Abstract 559: Machinery for Vitamin D Metabolism in Porcine Adipose--Derived Mesenchymal Stem Cells

Abstract

Background: There is increasing evidence that vitamin D deficiency is an independent risk factor for cardiovascular disease. Cell-based therapy using adipose derived mesenchymal stem cells (MSCs) is an attractive option for endothelial layer regeneration post-angioplasty procedures. Vitamin D levels in circulating blood might regulate MSC based re-endothelialization of injured arteries. To our knowledge, the presence of vitamin D machinery in porcine MSCs is not yet reported. In this study, we investigated whether or not MSCs possess vitamin D machinery, including the expression levels of vitamin D receptor (VDR), vitamin D metabolizing enzymes (CYP24A1 and CYP27B1) after in vitro stimulation with active vitamin D, calcitriol. Methods and Results: MSCs isolated from porcine adipose tissue were characterized by positive staining for MSC markers CD44, CD73, CD90, and negative staining for macrophage marker CD11b and hematopoietic stem cell markers, CD34 and CD45; and by tri-lineage differentiation to osteocytes, chondrocytes, and adipocytes. No cytotoxicity was observed when MSCs were stimulated with 0.1-10nM calcitriol. The MSCs were analyzed for mRNA and protein expression of CYP24A1, CYP27B1 and VDR by immunostaining, qPCR and ELISA (n=6). A significant increase (p<0.01) in mRNA transcripts of CYP24A1, CYP27B1 and VDR was observed after stimulation of MSCs with calcitriol (10nM).

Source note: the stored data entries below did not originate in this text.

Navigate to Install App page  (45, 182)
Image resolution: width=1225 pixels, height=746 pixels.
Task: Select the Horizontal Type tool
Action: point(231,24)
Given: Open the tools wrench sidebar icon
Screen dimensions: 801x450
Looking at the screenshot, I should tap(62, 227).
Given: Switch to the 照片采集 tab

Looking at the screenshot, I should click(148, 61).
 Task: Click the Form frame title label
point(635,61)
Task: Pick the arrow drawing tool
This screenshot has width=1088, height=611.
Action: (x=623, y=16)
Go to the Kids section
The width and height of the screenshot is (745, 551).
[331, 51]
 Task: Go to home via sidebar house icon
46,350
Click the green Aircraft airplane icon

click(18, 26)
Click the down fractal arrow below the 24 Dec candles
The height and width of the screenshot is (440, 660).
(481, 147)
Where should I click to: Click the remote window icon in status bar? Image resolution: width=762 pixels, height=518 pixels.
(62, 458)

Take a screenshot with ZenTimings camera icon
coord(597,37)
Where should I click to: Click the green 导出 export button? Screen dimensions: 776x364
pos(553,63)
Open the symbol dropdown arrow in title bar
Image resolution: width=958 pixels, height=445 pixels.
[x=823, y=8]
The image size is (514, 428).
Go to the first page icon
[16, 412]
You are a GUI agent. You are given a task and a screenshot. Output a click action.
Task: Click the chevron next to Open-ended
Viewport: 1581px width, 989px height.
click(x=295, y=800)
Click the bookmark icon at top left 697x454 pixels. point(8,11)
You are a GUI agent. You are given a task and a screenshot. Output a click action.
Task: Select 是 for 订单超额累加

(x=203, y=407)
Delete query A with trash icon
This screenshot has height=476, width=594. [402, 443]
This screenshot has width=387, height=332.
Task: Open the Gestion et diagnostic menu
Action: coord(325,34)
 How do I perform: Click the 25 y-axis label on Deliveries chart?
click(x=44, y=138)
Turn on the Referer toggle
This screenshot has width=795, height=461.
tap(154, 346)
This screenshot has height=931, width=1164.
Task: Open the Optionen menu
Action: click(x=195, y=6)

The in vitro time-dependent effect of calcitriol (10nM) on the vitamin D machinery on cultured MSCs was determined by qPCR after stimulation for 0, 3, 6, 12, and 24h. The VDR and CYP27B1 expression peaked at 3h, and CYP24A1 at 24h, respectively. The in vitro biosynthesis of 1,25(OH)2D3 by ADMSCs was analyzed by ELISA and Western blot. The expression of the active form of vitamin D was significantly decreased (p<0.01) upon inhibition of CYP enzymes. Conclusion: Porcine MSCs possess vitamin D hydrolases and VDR to metabolize and respond to vitamin D. Hence, in vivo circulating 25-hydroxy vitamin D levels may have a significant role in regulating the differentiation of adipose MSCs into endothelial cells, and thus could be helpful in stem cell based re-endothelialization post-angioplasty.